A third bill, HB1164, was slightly amended in the Senate but passed with one dissenting vote. It establishes an implementation workgroup for Common Core and the standardized tests that go with it. The amended bill must go back to the House for consideration.
The bills all previously passed the House with little or no debate, and are expected to be signed into law by the governor.
Delay using tests for evaluations
The bill dealing with standardized tests results will delay their use in personnel decisions until 2017. Del. Sheila Hixson, D-Montgomery and chairwoman of the powerful Ways and Means Committee, led a coalition of 47 delegates in sponsoring the bill.
Using student growth data in teacher evaluations was key to Maryland receiving a federal Race To The Top grant in 2010. But teachers and principals did not want to use this data while Maryland school systems were going through the process of switching both curriculums and standardized testing methods.
This new standardized testing method, known as the PARCC assessment — Partnership for the Assessment of Readiness for College and Careers — is the subject of the second bill, HB1164, sponsored by a coalition of 19 delegates led by Eric Luedtke, D-Montgomery.

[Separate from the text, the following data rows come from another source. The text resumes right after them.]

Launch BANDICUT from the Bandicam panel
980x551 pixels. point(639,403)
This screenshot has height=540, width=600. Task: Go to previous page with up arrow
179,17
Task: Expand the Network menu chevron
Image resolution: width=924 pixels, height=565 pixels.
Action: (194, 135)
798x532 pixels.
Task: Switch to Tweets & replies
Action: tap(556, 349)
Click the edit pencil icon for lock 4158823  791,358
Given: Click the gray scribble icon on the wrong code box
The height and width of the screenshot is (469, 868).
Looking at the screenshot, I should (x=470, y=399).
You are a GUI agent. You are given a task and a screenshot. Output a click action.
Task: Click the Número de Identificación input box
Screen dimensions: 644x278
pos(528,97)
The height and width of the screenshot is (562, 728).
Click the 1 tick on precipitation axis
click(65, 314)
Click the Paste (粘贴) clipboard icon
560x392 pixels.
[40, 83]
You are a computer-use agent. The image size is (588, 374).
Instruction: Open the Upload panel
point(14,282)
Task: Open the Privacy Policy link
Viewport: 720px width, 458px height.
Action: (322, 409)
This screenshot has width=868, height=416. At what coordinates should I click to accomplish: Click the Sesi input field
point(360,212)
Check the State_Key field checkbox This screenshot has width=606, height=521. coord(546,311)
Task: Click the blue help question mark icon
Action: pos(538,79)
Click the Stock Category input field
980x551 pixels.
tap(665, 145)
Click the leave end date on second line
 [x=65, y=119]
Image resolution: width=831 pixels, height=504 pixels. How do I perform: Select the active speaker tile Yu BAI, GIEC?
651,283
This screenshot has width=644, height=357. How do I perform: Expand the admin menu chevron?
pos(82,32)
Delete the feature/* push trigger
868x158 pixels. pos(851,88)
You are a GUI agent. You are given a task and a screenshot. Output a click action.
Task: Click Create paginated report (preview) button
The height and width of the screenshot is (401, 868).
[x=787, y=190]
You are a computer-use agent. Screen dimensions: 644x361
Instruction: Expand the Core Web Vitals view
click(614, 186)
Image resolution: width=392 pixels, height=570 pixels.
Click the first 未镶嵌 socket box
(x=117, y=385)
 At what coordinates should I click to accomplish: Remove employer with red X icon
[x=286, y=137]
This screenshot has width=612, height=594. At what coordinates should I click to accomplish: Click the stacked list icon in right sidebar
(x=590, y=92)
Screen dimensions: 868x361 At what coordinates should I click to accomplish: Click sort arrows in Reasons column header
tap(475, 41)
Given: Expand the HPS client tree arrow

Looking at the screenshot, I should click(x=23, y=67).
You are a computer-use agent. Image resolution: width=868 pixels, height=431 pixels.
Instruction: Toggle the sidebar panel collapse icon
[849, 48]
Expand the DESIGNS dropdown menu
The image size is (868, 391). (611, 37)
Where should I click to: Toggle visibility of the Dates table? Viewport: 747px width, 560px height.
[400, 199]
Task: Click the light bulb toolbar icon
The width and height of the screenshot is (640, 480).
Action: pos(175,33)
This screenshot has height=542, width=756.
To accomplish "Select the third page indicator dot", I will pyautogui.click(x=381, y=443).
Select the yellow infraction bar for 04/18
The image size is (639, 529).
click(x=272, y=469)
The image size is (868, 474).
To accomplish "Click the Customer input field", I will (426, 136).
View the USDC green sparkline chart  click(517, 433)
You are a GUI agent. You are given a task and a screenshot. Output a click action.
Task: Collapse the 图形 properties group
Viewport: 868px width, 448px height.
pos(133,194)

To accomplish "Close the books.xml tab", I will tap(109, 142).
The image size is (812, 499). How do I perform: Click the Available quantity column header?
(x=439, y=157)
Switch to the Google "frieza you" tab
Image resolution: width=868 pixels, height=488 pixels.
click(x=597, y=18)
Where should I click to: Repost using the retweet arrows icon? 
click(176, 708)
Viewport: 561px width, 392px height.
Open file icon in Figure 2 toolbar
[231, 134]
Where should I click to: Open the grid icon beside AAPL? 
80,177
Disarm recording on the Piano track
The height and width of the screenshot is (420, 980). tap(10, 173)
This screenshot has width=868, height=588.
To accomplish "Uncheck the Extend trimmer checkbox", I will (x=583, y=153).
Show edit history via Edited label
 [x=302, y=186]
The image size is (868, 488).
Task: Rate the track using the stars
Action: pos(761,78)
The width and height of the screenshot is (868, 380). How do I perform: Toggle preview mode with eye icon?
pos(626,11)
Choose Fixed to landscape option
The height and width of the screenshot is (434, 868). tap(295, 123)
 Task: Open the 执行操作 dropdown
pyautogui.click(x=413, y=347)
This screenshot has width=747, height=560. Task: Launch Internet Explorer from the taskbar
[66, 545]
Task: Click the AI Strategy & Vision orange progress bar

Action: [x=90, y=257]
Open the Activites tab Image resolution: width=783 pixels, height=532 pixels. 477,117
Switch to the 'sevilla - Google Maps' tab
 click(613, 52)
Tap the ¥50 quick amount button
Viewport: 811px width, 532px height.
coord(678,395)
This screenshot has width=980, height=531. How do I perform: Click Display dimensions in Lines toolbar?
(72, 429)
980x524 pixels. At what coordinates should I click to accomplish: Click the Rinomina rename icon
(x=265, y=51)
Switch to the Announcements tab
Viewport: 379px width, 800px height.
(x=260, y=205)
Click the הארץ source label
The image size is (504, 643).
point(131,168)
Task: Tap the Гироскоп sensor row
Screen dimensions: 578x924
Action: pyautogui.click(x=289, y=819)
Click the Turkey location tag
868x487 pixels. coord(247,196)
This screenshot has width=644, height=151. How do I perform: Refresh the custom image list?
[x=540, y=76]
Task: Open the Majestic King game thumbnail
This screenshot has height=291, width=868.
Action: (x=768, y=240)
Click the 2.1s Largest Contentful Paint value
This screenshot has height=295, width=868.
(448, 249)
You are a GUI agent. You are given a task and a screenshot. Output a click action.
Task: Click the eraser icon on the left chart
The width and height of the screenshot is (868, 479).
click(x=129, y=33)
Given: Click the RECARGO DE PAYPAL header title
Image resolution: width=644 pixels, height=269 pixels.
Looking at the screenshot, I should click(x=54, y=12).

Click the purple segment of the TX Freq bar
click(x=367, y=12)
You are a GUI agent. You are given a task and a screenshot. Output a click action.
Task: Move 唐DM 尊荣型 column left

The emergency bill establishes a workgroup to make recommendations for best practices and resources to implement Common Core standards. It will look at how the assessment affects students with disabilities and students with English as a second language, identify best practices for implementing the test, and identify how the state education department will help local school systems and parents prepare for the new test.
The PARCC assessments replace the Maryland School Assessment tests, and are expected to be conducted entirely on computers. The test will first be field-tested this spring. The workgroup will begin in June and present their findings by the end of the year.
The final bill, HB1001, also sponsored by a coalition of 47 delegates led by Hixson, will require any federal waiver filed with the U.S. Department of Education to first be presented for review by the Legislative Policy Committee.